Okay I have to admit that I am totally jealous. Although I have all kinds of people in my life I feel like they are all "surface" friends. Friends who I see once or twice a month and lightly chat with from time to time, but I don't feel like I have anyone in my life that I can call on the phone on a bad day or have any real conversation with. I do feel very blessed but this is one area in my life that I am really struggling with.
Sorry to hijack. :)
I liked your post and the feeling is mutual. It's been great getting to know you and I look forward to sitting behind you in church this Sunday :)
Girl, you can call me anytime (as long as you don't mind constant interruptions!). I hardly EVER get to talk on the phone anymore, but it just makes me more determined to meet up with friends face-to-face.
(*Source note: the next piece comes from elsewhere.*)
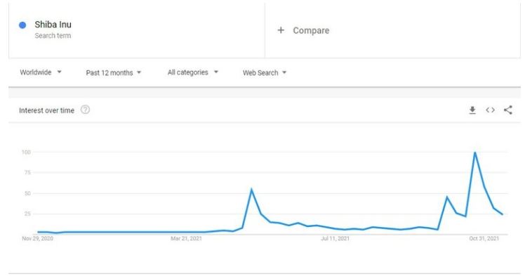Click the blue Shiba Inu color dot
Viewport: 532px width, 279px height.
(22, 25)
It's like we were saying today, sometimes we have to force ourselves to take that extra time for ourselves to connect with friends. This is why I love our park meetups, French class, Bok Tower visits, etc. I'll just make sure you know when we're doing anything "extra" so you can join us! When I start to feel disconnected, I know I need to pick up the phone (or get online) and arrange a playdate!
I was just thinking today at MOPS how lucky I am that God has blessed me with all of you. I prayed a lot for a nice town to live in, but God has went above and beyond in answering that prayer. Mom friends have saved my life - at least emotionally. Being a stay at home mom can be so lonely and isolated. I was lucky enough to have a few close mom friends before, but I don't think there is a Hallmark card sappy enough to say how much my Florida friends have meant to me and Alex. :)
Awww, Pam, we love you, too!
Lindsay, you're not hijacking. Welcome! And you can call me, too. Or message me on Facebook. Much less likely to hear me yell at my kids that way ;).
I agree that my mommy friends are the missing link. I LOVE my mommy friends. I have women near and far that I can call or e-mail or visit and they will encourage me, crack me up, or say a prayer for me. And sometimes all of the above! And hopefully, I can return the favor.
Some of the moms on this blog I have never even met, but I count you as friends. My Cyber-Mommy friends!!
Lindsay, I totally relate.
As a working mom, I am just not around to build the MOPS friendships. The working moms I know, well, we just don't have a lot in common. It's like their children are accessories, not really people, in their lives. I have some great work friends but they are mostly older or in really different stages of life than I am.
Mostly, I just try to stay busy. I would love to have some close friends but it just hasn't happened for me either. It can be lonely.
Of course, maybe it's because many of the women I know read my blog posts and they think there is something wrong with me. That's totally possible. Seriously.
Bryssy, I don't think anything's wrong with you. Although I have been meaning to suggest that when you put the plates into the cupboard, you put them on the bottom, then the ones on top get used and you don't have to move them all around to get them out.